Assignment 1:
In the budget proposals excerpt, what figure does the summary of Marsha Blackburn's proposal give for the current national debt?
Assignment 2:
Please write the next part of the budget proposals excerpt, picking up after its final sentence.

==== Excerpt to read ====

Benefits of Bredesen's proposal:

  • Focus is on expenses, not finding new revenues.  New revenues don't let you kick the can down the road, but new revenues can shorten the time period to completion.
  • Gentle phase-in.  Not chop, but not back-load.
  • Simple and clear, no gobbledygook.  Public can follow. Each year, a simple question.  Do the budgets add up to $3.316 trillion or not?
  • Resistant to the usual game-playing.  Selling assets, overestimating revenues, etc.
  • Not grand gestures, political theater.  Lots of detailed choices proposed by people closest to the front lines.
  • Grown-up way to budget.

Summary of Marsha Blackburn's balanced budget proposal sent by Blackburn's campaign


  • The national debt currently sits at 21.4 trillion dollars.  This is the result of prior Republican and Democrat administrations kicking the can down the road and refusing to tighten Washington's fiscal belt.   


  • We must stand ready to make difficult choices.  Blackburn's pathway to balance the budget and reduce our long-term debt involves the following: 


  • Congress should pass a Balanced Budget Amendment to the Constitution requiring the federal government to balance its budget just like our state is required. Such an amendment would be approved by two thirds of the House and Senate and ratified by three-fourths of the states. 


  • Across the board spending cuts – with an exception for military spending – are a solution that would reduce spending in a neutral and fair manner because everyone shoulders some of the responsibility.  The advantage of passing such legislation is that it can be acted upon quickly.  Time is of the essence, and our national debt continues to skyrocket out of control.

==== Entries shown ====

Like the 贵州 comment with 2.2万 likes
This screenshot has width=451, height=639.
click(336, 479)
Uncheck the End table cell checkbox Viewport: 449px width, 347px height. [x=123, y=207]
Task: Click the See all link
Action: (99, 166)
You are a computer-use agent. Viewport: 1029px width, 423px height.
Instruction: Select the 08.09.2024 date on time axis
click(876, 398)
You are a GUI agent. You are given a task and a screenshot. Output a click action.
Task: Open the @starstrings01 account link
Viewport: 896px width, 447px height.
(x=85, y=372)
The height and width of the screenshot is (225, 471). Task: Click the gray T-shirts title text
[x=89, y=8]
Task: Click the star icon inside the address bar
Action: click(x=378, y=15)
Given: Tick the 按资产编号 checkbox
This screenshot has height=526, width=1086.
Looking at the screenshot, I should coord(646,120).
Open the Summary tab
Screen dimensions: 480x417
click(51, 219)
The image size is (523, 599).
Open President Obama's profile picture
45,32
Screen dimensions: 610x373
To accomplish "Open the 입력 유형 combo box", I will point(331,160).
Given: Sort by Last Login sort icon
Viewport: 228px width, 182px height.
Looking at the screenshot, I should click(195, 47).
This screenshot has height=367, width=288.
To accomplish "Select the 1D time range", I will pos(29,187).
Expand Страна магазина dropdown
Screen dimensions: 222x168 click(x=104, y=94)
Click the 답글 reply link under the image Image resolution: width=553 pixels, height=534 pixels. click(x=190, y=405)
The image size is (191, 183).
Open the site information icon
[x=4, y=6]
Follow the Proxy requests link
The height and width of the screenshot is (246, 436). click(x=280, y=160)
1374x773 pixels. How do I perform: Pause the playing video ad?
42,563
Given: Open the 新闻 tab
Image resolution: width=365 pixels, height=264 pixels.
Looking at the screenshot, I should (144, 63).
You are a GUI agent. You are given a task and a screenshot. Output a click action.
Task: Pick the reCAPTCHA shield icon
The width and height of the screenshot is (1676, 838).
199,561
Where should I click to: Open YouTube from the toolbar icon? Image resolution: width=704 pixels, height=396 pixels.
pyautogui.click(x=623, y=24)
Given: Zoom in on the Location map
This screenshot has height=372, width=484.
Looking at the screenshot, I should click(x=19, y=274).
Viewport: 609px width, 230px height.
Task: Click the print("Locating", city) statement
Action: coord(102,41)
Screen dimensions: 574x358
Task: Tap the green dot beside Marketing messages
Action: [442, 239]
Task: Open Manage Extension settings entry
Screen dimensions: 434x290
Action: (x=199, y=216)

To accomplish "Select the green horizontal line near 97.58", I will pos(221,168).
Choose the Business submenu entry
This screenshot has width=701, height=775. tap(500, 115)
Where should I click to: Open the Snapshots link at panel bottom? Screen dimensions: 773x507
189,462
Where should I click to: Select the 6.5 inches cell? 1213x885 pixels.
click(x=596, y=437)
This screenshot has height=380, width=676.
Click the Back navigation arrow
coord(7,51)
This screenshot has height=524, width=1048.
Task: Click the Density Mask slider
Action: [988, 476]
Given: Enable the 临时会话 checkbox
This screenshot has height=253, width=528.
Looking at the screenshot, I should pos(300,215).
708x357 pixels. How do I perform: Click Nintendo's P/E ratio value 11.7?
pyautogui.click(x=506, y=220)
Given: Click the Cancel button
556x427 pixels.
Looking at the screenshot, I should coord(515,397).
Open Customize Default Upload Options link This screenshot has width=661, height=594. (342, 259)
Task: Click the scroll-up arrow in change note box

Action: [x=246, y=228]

====

Task result 1:
21.4 trillion dollars.

Task result 2:
  • In addition, mandatory spending accounts for approximately 60 percent of all federal monies spent.  Social Security is projected to be insolvent by 2034 and Medicare will run out of money by 2026. We must reform entitlement programs by embracing ideas such as block granting Medicaid to the states. Our trust funds, Social Security and Medicare must be stabilized for younger workers, and eligibility requirements reviewed to save these programs for future generations. 


  • The Tax Cuts and Jobs Act has spurred the economy to four percent growth, sustained record low unemployment, and put more money into the pockets of hard-working Tennesseans.  These tax cuts were not "crumbs."  Rather, they were a solution that yielded tremendous economic impacts.
  • Congress should move to make the tax cuts permanent and examine further cuts for the middle class and small businesses.  Cutting spending alone will not solve the problem, we must grow our economy.  Tennesseans have witnessed first hand the benefits of economic growth resulting from low taxation.